# could it be fish???



## lily (May 16, 2011)

hi ,ive posted before regarding my dog being allergic to my carpets,well heres the thing,ive been feeding her fish once a week and also giving omega fish oils on a daily basis,now annie got up on friday morning her belly and pits nice and clear probably due to wearing her tshirt through the night,so i took her tshirt off and fed her a tin of makarel ,and left the room i came back within id say 10 minutes and she was scratching herself raw ,her pits were already bloodied!!,now would her body react so quickly?,ive taken all fish products away from her obviously ,shes still scratching but it has gone down considerably ,thanks karen


----------



## Khan (Jan 17, 2010)

Well, to answer your question of could it be fish? I believe yes. Khan is allergic to most of the Omega group. I can't give him any form of fish. Whole or supplements without giving him an allergic reaction. His however does not happen that quickly. It usually takes a few hours. Then after about 2 days he's back to normal.
I guess the possibility of it happening that quickly is very possible. I mean, people who are allergic to fish,peanuts, etc. have adverse reactions immediately, so her reaction is not that unusual. I would give her mega doses of benedryl. until it's out of her system.


----------



## chowder (Sep 7, 2008)

Chelsy is severely allergic to salmon and most other fish. Her skin will turn bright red (Flaming Red!!) and she will itch horribly. She also gets terrible diarrhea from it but that's secondary. I have found that she can have canned sardines and tuna but those are the only fish she can have. She can't even have any dog treats or kibble with any form of fish in it. 

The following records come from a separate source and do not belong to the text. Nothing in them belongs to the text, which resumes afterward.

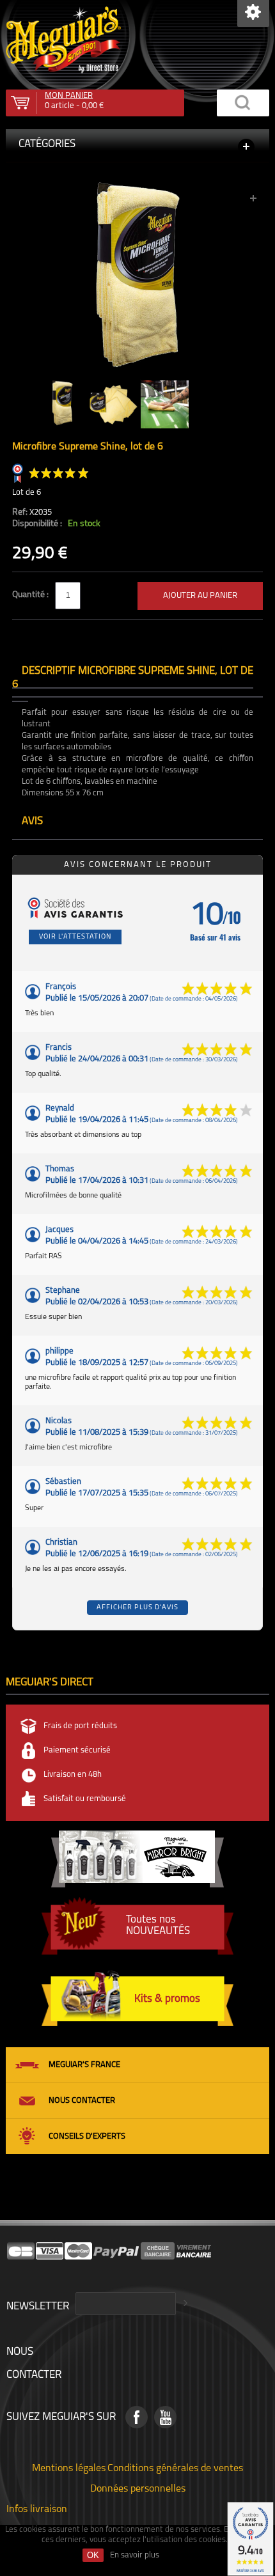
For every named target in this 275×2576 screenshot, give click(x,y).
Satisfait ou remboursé (84, 1799)
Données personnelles (137, 2488)
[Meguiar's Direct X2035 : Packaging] (137, 188)
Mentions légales (69, 2467)
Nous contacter (82, 2100)
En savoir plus (134, 2555)
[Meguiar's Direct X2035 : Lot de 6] (114, 404)
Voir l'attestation (75, 937)
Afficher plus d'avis (137, 1607)
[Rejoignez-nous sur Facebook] (136, 2417)
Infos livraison (36, 2508)
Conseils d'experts (87, 2136)
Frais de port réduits (80, 1726)
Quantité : (31, 595)
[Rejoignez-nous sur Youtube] (165, 2417)
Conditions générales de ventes (175, 2467)
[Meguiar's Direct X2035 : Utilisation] (165, 404)
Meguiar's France (84, 2065)
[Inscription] (183, 2303)
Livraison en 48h (72, 1774)
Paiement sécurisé (77, 1750)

So, it could be the fish that your dog is allergic to. It's not unheard of at all.


----------



## whiteleo (Sep 7, 2008)

If you are giving her fish oil daily, what are the ingredients in it? If she has been fine with the t-shirt on and then got the red tummy/itch when you took it off doesn't necessarily mean she is allergic to fish, it could be a coincidental. If the fish oil has mackerel in it than I would say no.


----------



## lily (May 16, 2011)

she still scratches with the tshirt on i put it on her to help prevent any secondary infection,her itching is not as it was,1 day hardly any the next quite a lot,i have been giving her omega 3 up until last friday so i would imagine there to be a lot yet in her system,all i know is that when i fed her the mackeral her scratching went off the scale,and as she only started scratching when i fed her a fish based kibble i think the fish makes sense,im thinking that it could take some time for it all to be free from her system,karen


----------



## whiteleo (Sep 7, 2008)

Then definitely take her off all fish and the omega fish oil capsule, she'll have to get her omegas from grass fed red meat. Good Luck and keep us posted.


----------



## chowder (Sep 7, 2008)

I kept Chelsy off all fish until she was completely better. Then I tried her on a tiny tiny piece of canned tuna to see if she did okay. We finally worked our way up to canned tuna and canned sardines and that is all she gets. I figure that is plenty for her once a week.


----------



## magicre (Apr 7, 2010)

when bubba started losing his hair, i had read that someone else had the problem and it turned out to be the salmon oil...(pure)....so we stopped giving salmon oil and lo and behold his hair is starting to grow back....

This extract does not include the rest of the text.